趣味・娯楽ピーク ~2030
投稿履歴に眠る信用を、本人が動かないまま貸し出す「信用おすそ分け」
兆し: 古参の「私が見てた」が信用になる
推し活を始めたばかりの新参アカウントは投稿履歴が薄く、現地代行の依頼や受注を信用されず断られがち。そこを埋めるのが、同ジャンルを5年以上見てきた古参の「この人、私がずっと見てきたから大丈夫」という一言保証。プラットフォームではなく古参同士の口添えチェーンが信用を運ぶ。保証して無事なら自分の依頼が優先される信用ポイントが返り、誰の履歴も貸し出せる資産になる。
なぜ流行るか
手数料を嫌いDMと個人間送金だけで完結する現地代行が広がり、長年の投稿履歴が事実上の身元証明になっている。
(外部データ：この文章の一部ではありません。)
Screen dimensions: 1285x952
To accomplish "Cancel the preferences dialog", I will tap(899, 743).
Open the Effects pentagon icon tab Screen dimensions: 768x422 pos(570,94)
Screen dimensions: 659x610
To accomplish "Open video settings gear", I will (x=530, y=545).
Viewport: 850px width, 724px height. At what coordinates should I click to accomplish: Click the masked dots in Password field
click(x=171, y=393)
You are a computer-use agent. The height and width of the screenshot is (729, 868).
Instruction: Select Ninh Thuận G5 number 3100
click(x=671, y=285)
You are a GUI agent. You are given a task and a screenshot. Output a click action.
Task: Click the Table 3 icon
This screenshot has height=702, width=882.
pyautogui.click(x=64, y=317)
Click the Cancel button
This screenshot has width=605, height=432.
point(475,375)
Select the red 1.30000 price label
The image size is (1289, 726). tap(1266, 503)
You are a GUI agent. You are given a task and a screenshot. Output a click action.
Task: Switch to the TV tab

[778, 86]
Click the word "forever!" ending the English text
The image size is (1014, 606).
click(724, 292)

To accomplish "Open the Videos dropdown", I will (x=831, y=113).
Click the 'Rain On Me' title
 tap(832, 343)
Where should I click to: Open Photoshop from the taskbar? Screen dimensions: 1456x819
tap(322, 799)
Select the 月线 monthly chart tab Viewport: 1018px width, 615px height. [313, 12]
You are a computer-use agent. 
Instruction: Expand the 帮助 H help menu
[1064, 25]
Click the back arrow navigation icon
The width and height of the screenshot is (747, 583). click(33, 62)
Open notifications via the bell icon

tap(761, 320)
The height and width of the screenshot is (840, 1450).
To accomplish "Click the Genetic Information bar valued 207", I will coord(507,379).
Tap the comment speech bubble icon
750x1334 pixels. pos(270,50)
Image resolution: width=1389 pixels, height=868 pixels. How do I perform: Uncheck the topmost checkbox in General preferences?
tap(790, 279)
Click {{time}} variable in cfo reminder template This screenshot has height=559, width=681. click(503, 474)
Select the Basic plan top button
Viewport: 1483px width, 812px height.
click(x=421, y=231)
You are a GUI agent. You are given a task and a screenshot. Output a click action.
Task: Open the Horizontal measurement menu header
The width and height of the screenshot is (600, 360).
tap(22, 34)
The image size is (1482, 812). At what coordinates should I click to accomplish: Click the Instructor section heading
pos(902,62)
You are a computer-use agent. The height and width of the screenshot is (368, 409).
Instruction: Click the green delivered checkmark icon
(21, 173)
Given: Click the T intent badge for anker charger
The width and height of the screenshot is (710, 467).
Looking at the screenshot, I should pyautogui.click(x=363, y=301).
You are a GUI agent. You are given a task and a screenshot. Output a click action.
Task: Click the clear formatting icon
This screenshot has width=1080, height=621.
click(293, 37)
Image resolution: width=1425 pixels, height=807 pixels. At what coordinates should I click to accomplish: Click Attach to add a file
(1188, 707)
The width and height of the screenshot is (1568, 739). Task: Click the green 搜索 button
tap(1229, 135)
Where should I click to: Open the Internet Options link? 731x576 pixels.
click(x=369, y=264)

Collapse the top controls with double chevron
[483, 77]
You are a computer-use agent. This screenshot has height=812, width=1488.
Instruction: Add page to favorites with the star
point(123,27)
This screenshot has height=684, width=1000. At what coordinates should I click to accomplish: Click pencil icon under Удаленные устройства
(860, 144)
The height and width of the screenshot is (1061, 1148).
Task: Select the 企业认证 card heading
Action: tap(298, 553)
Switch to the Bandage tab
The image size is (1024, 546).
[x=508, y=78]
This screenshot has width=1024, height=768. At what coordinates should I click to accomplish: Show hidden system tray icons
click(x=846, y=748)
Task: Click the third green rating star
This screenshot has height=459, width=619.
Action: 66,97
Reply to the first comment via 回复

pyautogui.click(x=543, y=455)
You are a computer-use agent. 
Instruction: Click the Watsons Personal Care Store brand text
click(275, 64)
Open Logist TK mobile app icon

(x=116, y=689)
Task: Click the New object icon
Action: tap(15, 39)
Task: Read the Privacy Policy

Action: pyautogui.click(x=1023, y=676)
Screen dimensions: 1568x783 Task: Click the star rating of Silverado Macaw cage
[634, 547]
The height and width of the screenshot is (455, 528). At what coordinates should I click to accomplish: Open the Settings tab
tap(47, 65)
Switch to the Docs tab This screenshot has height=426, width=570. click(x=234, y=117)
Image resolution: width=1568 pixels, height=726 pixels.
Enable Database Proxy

だが「履歴を担保に他人が保証する」発想はまだ誰も言語化していない。脱プラットフォームの信用は人づてに移る、という芽が今ここにある。
刺さる人: 10代後半〜20代前半の推し活デビュー層と、同ジャンル歴5年以上の古参オタク
推し活を始めたばかりの若年層は、限定グッズやガチャの現地代行に頼りたいのに、過去投稿が少なく「身元が怪しい」と門前払いされる悔しさを日常的に味わう。お金はあっても信用がない。一方の古参は信用を持て余している。この非対称が同じジャンル内で強烈に可視化されるからこそ、両者をつなぐ口添えが刺さる。
ストーリー
みおりは19歳の大学1年生。半年前に沼落ちし、推しの限定アクスタを渋谷で回してほしくてDMで代行を募った。でも「アカウント新しいし、送金してバックレられたら困る」と何度も断られ、ひとり泣いた。そんな時、同担で5年フォローし合ってきたあやさん(28)が「みおりちゃん、私ずっと見てるから大丈夫だよ」と代行者にDMを一本。その瞬間、警戒は溶け、送金も受注もすんなり通った。あやさんには「次の遠征代行を優先」という信用ポイントが返り、二人の関係はさらに深まった。履歴の浅さは、もう壁じゃなくなった。